Wednesday, August 19, 2009

Price My Space: Master Bedroom

The Nester's having another Price My Space party and I decided, very last-minute-like, to join in. On a whim I tidied up my bedroom today, dusting and all. This was because I was so depressed by the general state of affairs regarding the rest of the house. Sometimes I just pick the easiest task to complete, simply to feel better. Sort of like writing stuff on your to-do list that you've already done just so you can cross it off and feel productive. Not that I'd know about that.

I won't go into great detail on my bedroom. If you want the low-down on this room's Nester-inspired makeover, go here.

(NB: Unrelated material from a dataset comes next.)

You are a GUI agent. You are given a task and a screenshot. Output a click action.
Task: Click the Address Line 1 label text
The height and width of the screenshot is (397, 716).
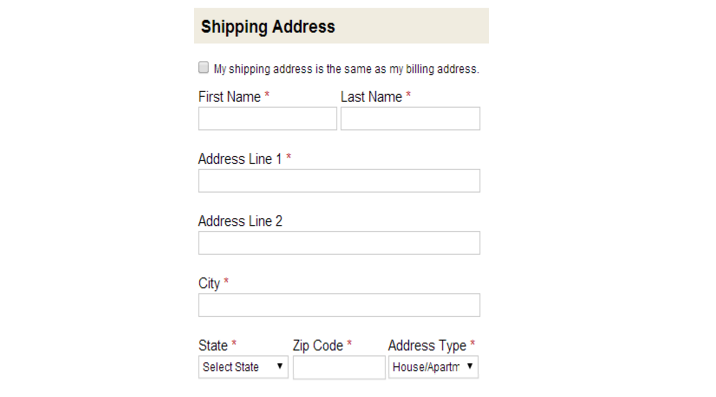point(240,159)
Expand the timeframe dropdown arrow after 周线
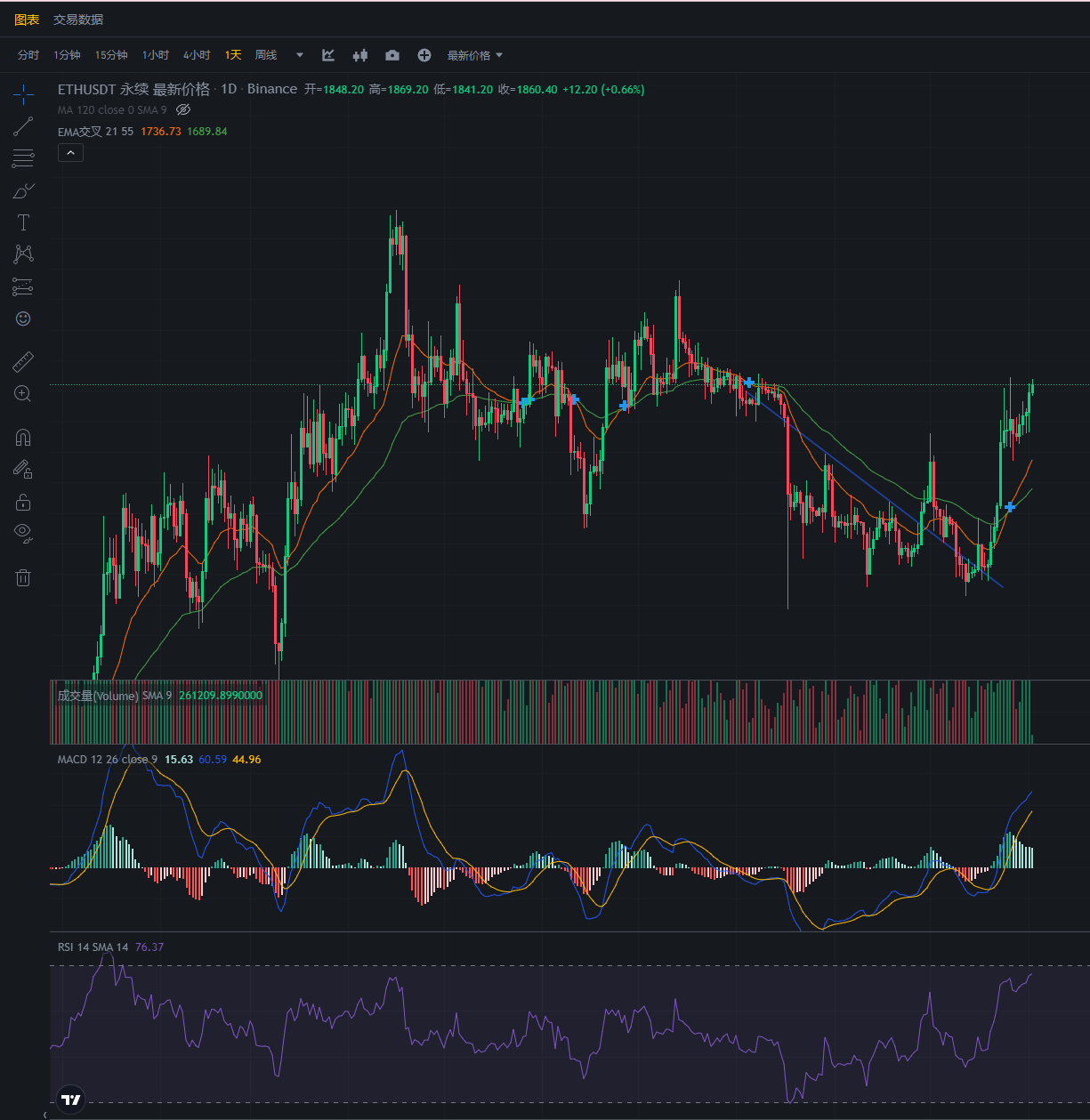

Picture 1: Bed & Bedding, Night-Stands, Decor

TOTAL: $290-ish for everything you see in that picture (including a headboard, but excluding the mattress) and accumulated over 9 years.



King-size headboard: $59 at Pottery Barn outlet 4 or 5 years ago. No lie.
Bedding: $50 king comforter 8 years ago; $20 king duvet 2 years ago (plus 2 shams not shown); king chenille shams $1.50 each at Old Time Pottery; mattelasse coverlet and shams ($20 - $25 at K-Mart 8 or 9 years ago and swiped from Cupcake's nursery); throw pillows: square one free from my mom; bolster pillow $7-ish 8 or 9 years ago at T.J. Maxx...also swiped from the nursery.
Above-bed decor: $5 for all the plates (shopped the house and thrift stores); $2 shelf at a garage sale 8 years ago; $5 or less for candle holders, candle, and starfish.
Night-stands / Bookshelves: $50 each at Wal-Mart 2 years ago (not the best quality but what we needed and could afford.)
Lamps: $5 each 4 years ago at Target on clearance.
Botanical prints: Free (crazy-old frames I spray-painted; botanical prints free from The Vintage Moth.)
Bridal portrait: a sweet and generous gift from my parents.
Other Accessories on night-stands: $5 or less.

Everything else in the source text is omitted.